We're hiring a Data Scientist / Data Engineer to help us turn raw data into reliable datasets, insights, and models that drive real decisions. This role blends strong data engineering (pipelines, quality, orchestration) with hands-on data science (analysis, experimentation, forecasting, ML when needed). You'll work closely with product and engineering teams to build data products that are accurate, scalable, and actionable.
What you'll do
- Design and build end-to-end data pipelines (batch and, if applicable, streaming).

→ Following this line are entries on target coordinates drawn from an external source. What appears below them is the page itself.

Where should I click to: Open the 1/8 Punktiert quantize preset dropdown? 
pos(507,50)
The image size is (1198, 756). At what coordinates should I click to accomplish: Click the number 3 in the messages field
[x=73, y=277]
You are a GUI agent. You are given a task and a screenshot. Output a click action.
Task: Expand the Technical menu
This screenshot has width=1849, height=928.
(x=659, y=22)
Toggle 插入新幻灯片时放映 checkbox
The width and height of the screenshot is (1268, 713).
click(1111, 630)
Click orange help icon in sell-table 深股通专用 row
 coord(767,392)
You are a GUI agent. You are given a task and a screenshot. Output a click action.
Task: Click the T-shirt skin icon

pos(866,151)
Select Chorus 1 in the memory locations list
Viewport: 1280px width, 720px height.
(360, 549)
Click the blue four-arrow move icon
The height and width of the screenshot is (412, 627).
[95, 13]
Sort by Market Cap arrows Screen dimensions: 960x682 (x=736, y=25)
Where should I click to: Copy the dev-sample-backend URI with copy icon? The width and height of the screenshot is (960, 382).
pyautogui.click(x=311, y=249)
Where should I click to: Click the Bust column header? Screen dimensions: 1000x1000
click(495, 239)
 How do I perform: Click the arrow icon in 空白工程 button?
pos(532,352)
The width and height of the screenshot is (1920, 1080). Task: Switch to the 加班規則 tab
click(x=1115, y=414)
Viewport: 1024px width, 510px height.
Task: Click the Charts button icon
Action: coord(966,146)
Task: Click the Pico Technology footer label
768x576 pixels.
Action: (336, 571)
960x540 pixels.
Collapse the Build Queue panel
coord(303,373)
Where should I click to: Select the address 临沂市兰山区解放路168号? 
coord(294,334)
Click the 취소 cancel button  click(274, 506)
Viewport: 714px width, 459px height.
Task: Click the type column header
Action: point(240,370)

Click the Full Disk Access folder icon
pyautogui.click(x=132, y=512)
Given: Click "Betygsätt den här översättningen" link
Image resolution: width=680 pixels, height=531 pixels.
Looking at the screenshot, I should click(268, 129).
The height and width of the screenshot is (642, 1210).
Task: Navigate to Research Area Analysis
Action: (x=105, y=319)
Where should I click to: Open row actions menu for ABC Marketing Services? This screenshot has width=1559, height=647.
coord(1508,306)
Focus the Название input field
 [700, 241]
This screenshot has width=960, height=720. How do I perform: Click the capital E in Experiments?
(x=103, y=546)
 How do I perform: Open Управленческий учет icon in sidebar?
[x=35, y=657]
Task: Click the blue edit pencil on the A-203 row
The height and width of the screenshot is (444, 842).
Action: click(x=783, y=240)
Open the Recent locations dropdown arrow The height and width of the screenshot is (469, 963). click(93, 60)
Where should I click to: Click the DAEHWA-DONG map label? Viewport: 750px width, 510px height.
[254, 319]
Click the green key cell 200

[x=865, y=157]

- Collect, clean, transform, and model data into well-structured datasets for analytics and ML.
- Develop and maintain a data warehouse/lake model (dimensional modeling, data marts, curated layers).
- Implement data quality checks, observability, lineage, and monitoring.
- Perform exploratory analysis and deliver insights via dashboards, notebooks, and stakeholder-ready summaries.
- Build and deploy ML models when needed (forecasting, churn/segmentation, anomaly detection, recommendations).
- Run experiments / A/B testing support (metrics definitions, evaluation, statistical validity).
- Collaborate with backend teams to define event schemas, tracking plans, and data contracts.
- Optimize performance and cost across storage, compute, and queries.
Must-have skills
- Strong SQL and solid programming skills (Python preferred).
- Experience building pipelines using tools like Airflow / Dagster / Prefect (or equivalent).
- Strong knowledge of data modeling (star schema, slowly changing dimensions, event modeling).
- Experience with at least one of: PostgreSQL / MySQL / BigQuery / Snowflake / Redshift.
- Proven ability to validate data correctness and implement data quality frameworks.
- Comfortable communicating insights and technical trade-offs to non-technical stakeholders.
Nice-to-have skills
- Streaming: Kafka / Kinesis / PubSub, real-time processing (Spark Streaming / Flink).
- Big data: Spark, distributed compute, partitioning strategies.
- Lakehouse: Iceberg / Delta / Hudi, object storage (S3/GCS/Azure Blob).
- MLOps: MLflow, model monitoring, feature stores, deployment pipelines.
- BI: Superset / Power BI / Looker / Metabase, semantic layers.
- Cloud: AWS/Azure/GCP (IAM, networking basics, managed data services).
- Experience with privacy/security compliance (PII handling, retention policies, access controls).
What we value
- Ownership: you build reliable systems, not just one-off scripts.
- Curiosity: you ask the why behind metrics and propose better approaches.
- Practicality: you can balance speed vs correctness and deliver iteratively.
- Strong collaboration with engineers, product, and leadership.